What to produce: The lines to be copied are those below that contain "agent".
(Material to process Opens)
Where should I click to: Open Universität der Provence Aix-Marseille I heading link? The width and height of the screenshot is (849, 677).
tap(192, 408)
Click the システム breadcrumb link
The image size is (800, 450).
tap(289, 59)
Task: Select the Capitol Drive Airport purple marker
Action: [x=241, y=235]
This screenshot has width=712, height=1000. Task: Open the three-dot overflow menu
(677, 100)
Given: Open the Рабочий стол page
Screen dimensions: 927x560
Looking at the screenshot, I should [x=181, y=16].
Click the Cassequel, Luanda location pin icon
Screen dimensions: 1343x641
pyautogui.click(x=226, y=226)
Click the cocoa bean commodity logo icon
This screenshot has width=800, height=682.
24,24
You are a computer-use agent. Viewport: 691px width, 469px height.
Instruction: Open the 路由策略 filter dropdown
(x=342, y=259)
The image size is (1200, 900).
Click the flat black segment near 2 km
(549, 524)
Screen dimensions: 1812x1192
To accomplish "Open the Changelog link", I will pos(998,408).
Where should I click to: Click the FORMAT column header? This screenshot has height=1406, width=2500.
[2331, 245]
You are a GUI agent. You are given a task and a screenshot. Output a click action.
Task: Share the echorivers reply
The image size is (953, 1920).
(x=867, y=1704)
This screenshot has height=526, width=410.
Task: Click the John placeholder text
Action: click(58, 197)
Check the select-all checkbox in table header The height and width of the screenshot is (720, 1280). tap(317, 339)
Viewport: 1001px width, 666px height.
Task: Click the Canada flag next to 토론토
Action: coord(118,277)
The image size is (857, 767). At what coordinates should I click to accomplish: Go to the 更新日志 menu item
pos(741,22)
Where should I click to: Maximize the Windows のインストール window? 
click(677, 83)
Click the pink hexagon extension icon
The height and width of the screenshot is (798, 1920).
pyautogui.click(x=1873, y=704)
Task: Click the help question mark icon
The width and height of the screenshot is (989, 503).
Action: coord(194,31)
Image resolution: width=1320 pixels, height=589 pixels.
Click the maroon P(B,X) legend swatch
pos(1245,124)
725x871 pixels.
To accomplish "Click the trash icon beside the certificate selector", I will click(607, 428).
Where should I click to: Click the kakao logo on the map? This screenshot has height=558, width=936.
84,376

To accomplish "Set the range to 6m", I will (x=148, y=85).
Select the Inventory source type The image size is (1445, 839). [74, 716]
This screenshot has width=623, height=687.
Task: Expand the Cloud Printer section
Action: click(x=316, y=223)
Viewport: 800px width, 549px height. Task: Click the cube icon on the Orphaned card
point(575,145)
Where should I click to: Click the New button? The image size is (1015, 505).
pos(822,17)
(Material to process Closes)
Answer section:
You are a computer-use agent. Viewport: 691px width, 469px height.
You are a GUI agent. You are given a task and a screenshot. Output a click action.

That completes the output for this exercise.